This is not the news you want to hear in the middle of the summer and while you are perhaps planning a getaway to the beach!
A flesh-eating bacteria is making its way up the east coast of the United States — and it’s now being reported as far north as the Delaware Bay, due to increasingly warm water temperatures in the Atlantic Ocean.
Typically found in the warmer waters of the Gulf Coast in places like Texas and the Florida panhandle, Vibrio vulnificus has unfortunately quickly been headed north, according to a new report published on Tuesday in The Annals of Internal Medicine.
Between 2017 and 2018, the bacteria infected at least five people who either ate seafood from the Delaware Bay, or who went crabbing in the bay area between Delaware and New Jersey — marking the most-northern known point for the bacteria to have spread to date.
One of the five cases resulted in a fatality; according to CBS News, a 64-year-old man passed away last year after contracting an infection after cleaning a Delaware Bay crab with his bare hands. Another man had all four limbs amputated (!!!) after eating a dozen crabs from the area; a third known infection occurred when a man accidentally cut his leg on a crab trap in the water.
Five cases of vibrio vulnificus may not sound like a lot — and it certainly isn’t, when compared to how many people go to beaches on the east coast every year — but it is a disturbing increase when you consider there was just one confirmed infection in the area between 2007 and 2016. The disease’s fatality rate is also concerning; the Centers for Disease Control estimates that there are a little more than 200 infections every year, nationwide, with more than one in seven of those infections resulting in death.

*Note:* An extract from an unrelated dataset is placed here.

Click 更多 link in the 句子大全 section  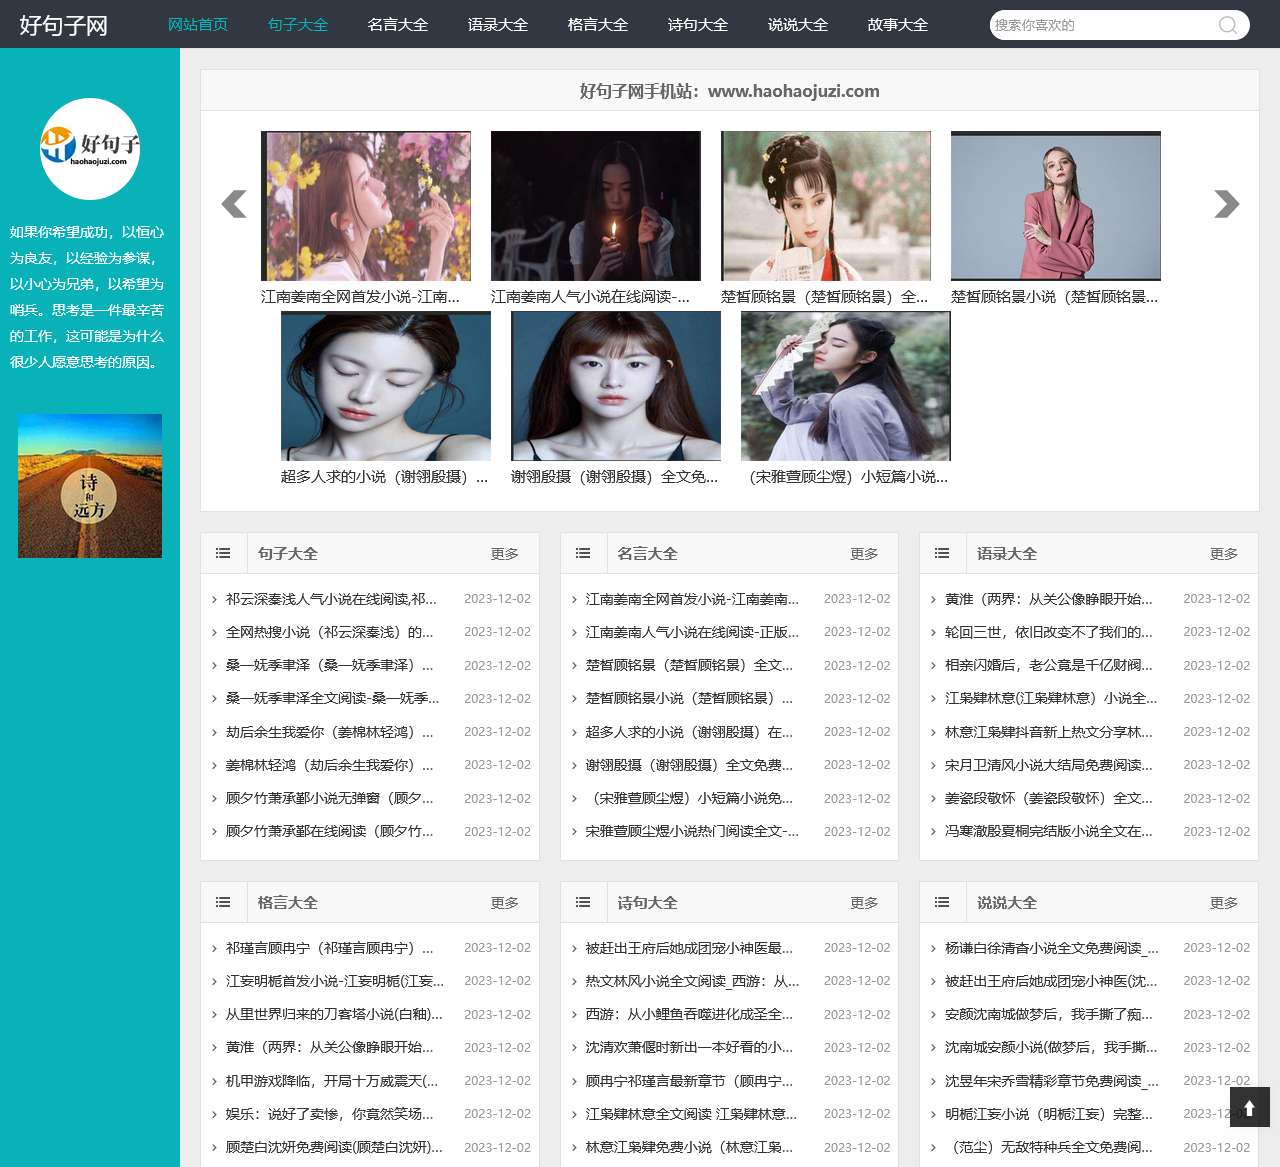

Now, it’s important to note that all five of the recent Delaware Bay patients who contracted vibrio vulnificus had pre-existing medical conditions and/or otherwise compromised immune systems; infections like this are particularly risky for those who are dealing with other health issues, those with current infections or sores, and the very young and very old. Those with healthy immune systems will likely only suffer a mild case of the infection, which lasts roughly 72 hours and goes away with no ill effects.

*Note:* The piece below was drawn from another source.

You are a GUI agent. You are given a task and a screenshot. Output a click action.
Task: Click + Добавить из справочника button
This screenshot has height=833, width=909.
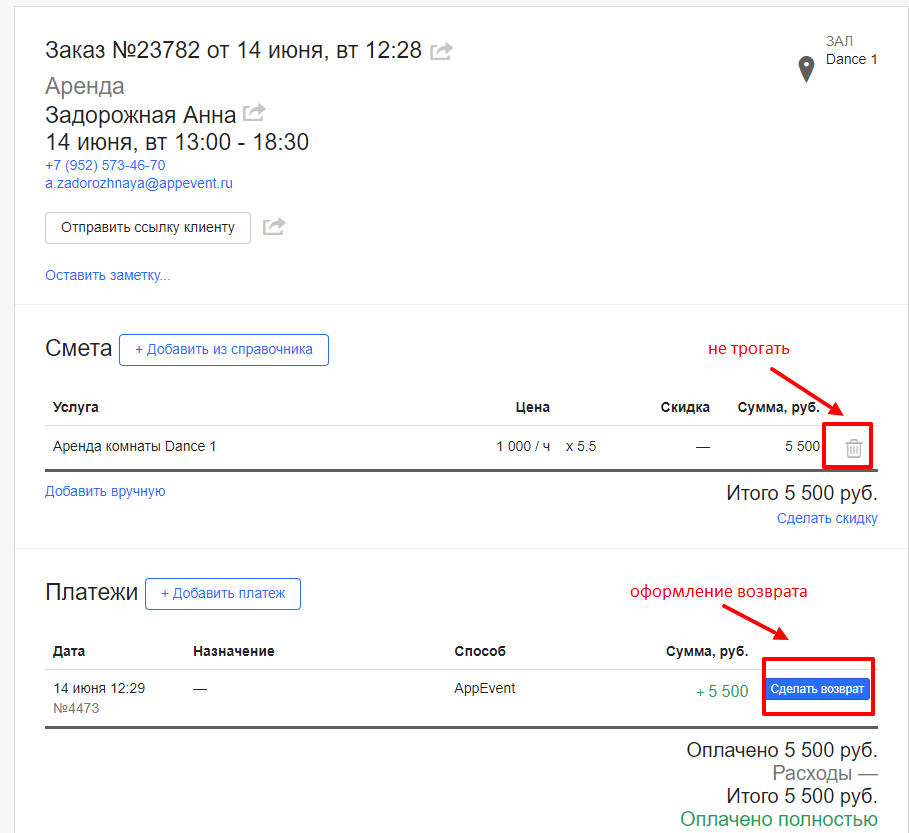(x=224, y=350)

Still, more serious cases can lead to limb amputation, as with that one case a year ago, and/or death for those most seriously affected by it. So, the CDC is urgently warning clinicians on the eastern seaboard that the disease appears to be spreading relatively rapidly and “infections are occurring more frequently outside traditional geographic areas,” according to the written report.
For those seeking to avoid potential exposure to the disease: the CDC warns people not to eat raw or undercooked shellfish, particularly oysters. Furthermore, swimmers — especially those with any cuts, scrapes, or open wounds healing on their body — should avoid salt water and/or brackish water (a mixture of fresh and salt water) this summer, particularly across the eastern seaboard as water temperatures continue to warm.